[Stored records]
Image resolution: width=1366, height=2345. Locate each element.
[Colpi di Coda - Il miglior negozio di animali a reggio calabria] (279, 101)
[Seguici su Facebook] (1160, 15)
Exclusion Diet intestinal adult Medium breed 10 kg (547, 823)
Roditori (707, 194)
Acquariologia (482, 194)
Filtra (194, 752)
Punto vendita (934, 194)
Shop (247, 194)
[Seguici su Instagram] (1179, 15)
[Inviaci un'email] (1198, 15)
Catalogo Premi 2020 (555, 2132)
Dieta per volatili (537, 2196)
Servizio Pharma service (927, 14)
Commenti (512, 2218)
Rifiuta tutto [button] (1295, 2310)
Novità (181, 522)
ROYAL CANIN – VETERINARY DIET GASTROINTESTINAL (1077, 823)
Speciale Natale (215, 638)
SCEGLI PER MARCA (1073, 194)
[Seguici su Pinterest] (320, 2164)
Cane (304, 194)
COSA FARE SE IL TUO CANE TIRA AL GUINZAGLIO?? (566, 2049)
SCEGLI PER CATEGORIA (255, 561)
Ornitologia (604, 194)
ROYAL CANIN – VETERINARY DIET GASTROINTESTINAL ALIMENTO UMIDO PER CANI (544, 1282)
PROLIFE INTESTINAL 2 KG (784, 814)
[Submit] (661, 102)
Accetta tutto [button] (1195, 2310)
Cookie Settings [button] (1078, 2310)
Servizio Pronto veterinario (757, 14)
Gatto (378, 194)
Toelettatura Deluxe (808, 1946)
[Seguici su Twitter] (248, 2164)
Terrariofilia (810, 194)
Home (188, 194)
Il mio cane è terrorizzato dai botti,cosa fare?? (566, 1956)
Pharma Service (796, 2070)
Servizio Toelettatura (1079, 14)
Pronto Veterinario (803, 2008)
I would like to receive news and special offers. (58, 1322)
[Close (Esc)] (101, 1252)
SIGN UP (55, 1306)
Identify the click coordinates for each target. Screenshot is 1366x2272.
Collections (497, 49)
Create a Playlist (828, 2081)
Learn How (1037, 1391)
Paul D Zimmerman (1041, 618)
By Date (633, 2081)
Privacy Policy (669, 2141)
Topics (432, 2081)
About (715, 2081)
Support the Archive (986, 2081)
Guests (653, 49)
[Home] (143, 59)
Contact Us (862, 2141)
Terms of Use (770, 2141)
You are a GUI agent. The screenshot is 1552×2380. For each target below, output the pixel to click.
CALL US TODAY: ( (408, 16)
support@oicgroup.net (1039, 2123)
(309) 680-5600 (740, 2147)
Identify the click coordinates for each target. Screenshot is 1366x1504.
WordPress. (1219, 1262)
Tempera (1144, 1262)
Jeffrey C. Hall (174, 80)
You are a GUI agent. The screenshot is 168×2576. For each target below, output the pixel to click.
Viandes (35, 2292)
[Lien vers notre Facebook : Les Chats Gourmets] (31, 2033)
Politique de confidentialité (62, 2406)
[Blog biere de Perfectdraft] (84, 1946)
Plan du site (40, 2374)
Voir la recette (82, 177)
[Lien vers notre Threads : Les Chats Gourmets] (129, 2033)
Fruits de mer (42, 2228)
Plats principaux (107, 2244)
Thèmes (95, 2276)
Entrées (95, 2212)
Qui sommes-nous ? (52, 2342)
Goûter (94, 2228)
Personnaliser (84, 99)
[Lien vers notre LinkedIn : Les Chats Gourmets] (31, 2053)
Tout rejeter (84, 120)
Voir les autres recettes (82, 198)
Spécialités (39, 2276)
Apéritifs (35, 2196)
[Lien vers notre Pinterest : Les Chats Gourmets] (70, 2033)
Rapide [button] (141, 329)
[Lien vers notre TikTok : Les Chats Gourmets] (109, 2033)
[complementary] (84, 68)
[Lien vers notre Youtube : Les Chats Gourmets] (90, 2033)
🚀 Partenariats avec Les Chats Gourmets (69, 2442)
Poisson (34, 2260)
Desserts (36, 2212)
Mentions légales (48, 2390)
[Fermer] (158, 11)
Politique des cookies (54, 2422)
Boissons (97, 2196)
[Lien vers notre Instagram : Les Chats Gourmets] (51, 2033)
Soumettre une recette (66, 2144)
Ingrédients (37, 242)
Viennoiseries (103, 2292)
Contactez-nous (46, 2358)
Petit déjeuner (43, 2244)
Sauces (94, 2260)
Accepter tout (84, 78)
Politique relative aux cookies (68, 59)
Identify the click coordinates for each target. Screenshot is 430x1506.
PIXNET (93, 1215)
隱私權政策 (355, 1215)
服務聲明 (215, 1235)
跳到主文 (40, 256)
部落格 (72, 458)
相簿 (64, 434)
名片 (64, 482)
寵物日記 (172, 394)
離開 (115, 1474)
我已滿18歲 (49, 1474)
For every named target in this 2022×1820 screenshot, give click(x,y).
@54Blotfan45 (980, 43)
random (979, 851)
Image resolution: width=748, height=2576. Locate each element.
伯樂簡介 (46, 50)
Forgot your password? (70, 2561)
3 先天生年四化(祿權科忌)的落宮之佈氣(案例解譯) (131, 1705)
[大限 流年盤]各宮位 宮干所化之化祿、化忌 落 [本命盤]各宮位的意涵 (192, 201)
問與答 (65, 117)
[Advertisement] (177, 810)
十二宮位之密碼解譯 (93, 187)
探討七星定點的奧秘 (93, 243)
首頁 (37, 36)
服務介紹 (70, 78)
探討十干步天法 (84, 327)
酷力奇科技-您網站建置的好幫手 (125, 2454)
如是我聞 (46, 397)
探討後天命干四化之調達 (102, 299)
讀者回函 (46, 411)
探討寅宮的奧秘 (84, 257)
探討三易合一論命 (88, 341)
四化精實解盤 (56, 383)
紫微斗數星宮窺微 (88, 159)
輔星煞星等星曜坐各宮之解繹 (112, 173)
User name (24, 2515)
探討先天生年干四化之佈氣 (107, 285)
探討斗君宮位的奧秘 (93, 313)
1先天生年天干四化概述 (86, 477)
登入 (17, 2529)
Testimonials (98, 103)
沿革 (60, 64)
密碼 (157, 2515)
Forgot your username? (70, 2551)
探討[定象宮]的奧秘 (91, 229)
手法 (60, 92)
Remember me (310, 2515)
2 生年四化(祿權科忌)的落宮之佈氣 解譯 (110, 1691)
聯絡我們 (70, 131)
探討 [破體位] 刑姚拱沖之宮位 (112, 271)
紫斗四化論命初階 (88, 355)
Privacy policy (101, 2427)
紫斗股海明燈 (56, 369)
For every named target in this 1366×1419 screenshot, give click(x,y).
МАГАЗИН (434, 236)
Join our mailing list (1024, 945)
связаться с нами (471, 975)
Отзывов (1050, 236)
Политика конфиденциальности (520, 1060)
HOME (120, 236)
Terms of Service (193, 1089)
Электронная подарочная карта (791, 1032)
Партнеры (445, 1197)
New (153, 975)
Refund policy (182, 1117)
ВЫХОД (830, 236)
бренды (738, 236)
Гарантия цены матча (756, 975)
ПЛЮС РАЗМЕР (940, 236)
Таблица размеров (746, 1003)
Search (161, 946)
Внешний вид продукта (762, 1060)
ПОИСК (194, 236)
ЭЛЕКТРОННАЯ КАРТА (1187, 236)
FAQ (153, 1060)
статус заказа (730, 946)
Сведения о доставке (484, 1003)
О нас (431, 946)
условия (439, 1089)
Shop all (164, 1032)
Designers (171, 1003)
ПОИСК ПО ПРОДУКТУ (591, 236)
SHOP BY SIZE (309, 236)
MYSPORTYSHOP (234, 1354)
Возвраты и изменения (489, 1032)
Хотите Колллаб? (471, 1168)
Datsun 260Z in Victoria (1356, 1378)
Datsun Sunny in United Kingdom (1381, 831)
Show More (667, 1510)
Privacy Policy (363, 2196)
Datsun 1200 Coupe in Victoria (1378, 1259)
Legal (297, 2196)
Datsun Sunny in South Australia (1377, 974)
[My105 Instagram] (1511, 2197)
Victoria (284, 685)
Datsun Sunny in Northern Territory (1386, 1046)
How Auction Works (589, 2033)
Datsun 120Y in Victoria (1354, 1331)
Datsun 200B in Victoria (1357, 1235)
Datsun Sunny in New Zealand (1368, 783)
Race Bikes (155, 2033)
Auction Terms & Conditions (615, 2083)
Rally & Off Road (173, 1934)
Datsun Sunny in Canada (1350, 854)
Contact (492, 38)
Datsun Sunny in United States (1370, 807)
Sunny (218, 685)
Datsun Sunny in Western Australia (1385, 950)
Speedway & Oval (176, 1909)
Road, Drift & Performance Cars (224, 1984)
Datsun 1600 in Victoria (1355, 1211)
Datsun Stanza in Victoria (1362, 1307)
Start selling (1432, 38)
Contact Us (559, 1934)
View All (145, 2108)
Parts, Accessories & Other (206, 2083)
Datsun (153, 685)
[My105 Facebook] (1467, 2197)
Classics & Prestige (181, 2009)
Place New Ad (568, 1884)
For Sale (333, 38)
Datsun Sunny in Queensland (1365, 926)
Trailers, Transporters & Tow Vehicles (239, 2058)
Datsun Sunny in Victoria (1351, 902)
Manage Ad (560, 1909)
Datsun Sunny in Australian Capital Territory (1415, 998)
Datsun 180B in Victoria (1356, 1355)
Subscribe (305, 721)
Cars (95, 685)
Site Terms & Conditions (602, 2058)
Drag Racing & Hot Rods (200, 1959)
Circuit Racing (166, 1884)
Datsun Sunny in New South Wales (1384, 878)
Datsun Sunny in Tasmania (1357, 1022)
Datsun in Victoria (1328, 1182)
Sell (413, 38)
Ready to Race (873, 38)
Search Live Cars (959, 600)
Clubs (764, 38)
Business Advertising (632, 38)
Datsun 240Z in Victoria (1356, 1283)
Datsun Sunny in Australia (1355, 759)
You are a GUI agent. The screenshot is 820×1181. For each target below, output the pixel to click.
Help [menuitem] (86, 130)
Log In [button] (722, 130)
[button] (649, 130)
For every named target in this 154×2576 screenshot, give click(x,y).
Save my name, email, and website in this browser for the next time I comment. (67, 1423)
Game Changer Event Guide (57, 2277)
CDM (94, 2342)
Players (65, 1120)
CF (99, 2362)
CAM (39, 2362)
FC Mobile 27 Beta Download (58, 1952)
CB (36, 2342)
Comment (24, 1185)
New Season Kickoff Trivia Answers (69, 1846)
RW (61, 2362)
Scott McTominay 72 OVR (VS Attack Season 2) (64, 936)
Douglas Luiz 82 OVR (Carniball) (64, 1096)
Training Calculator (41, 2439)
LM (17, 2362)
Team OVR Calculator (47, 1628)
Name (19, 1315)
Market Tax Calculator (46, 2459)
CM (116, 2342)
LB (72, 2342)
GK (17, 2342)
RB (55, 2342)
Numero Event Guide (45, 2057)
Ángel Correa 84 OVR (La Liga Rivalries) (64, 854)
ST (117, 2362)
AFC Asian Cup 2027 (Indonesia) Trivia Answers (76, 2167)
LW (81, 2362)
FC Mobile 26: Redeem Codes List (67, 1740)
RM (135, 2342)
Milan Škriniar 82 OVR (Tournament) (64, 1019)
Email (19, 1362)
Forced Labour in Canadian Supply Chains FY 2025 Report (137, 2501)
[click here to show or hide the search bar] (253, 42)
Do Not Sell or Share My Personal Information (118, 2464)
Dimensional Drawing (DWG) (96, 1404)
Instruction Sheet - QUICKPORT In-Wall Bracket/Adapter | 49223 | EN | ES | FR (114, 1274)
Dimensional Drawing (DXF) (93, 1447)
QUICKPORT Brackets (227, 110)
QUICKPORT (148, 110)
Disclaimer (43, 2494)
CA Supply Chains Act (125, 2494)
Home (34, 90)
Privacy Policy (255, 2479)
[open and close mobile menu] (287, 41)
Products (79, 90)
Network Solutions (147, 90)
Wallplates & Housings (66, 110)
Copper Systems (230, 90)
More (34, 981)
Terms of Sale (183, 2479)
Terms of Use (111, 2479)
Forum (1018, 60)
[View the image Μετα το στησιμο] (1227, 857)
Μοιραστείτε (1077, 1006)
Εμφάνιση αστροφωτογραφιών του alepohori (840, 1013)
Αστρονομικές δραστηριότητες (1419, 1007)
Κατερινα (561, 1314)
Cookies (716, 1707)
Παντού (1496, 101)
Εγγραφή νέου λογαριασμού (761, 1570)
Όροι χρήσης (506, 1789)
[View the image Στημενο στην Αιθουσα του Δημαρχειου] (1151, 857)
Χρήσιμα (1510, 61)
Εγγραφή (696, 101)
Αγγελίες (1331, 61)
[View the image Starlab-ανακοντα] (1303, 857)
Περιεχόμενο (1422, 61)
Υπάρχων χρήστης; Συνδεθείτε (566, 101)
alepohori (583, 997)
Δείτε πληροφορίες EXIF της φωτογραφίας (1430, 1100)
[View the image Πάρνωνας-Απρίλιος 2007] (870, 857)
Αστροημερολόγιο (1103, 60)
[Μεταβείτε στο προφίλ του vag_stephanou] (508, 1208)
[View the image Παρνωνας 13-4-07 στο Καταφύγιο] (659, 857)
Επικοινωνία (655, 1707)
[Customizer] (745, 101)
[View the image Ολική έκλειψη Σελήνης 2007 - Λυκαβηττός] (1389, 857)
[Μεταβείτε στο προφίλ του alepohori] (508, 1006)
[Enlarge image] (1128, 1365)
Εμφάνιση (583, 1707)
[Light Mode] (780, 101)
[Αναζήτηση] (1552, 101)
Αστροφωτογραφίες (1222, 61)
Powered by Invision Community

#### [Exercise instructions]
The answer must be a single number: the count of lines in the records above that contain the word "button".

#### [Completed task]
6